• **DIRECTIONS**: Please repeat only these lines, exactly: the one containing "Task: Expand the User Authentication section" and all that come after it in the material.

• **SUPPLIED RECORDS**:
= Beginning of Section =
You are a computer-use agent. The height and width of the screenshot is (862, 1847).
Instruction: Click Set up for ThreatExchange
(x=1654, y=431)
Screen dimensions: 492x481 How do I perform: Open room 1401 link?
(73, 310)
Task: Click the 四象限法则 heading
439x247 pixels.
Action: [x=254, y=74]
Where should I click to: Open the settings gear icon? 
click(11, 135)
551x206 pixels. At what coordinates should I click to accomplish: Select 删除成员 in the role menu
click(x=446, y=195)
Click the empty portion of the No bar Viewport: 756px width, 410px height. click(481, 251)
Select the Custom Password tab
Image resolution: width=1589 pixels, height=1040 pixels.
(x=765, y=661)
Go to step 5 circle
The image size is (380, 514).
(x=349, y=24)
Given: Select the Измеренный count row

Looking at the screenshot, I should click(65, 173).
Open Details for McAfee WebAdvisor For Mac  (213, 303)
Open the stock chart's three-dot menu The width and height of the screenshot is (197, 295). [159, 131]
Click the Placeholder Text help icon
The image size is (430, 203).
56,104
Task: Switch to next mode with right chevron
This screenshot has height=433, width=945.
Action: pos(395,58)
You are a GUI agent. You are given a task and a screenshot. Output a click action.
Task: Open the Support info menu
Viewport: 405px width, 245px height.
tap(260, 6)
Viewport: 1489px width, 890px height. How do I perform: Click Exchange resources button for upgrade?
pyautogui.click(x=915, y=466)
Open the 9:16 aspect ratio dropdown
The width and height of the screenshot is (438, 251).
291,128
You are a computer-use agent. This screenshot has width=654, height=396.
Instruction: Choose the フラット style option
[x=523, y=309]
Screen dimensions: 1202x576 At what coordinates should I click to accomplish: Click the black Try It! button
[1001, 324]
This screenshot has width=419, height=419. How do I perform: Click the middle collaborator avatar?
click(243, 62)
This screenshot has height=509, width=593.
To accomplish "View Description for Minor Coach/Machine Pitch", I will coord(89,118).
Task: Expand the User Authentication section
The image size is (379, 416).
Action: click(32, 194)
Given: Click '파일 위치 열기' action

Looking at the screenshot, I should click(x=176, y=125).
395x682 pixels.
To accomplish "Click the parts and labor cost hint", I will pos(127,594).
= End of Section =
• **RESPONSE**:
Task: Expand the User Authentication section
The image size is (379, 416).
Action: click(32, 194)
Given: Click '파일 위치 열기' action

Looking at the screenshot, I should click(x=176, y=125).
395x682 pixels.
To accomplish "Click the parts and labor cost hint", I will pos(127,594).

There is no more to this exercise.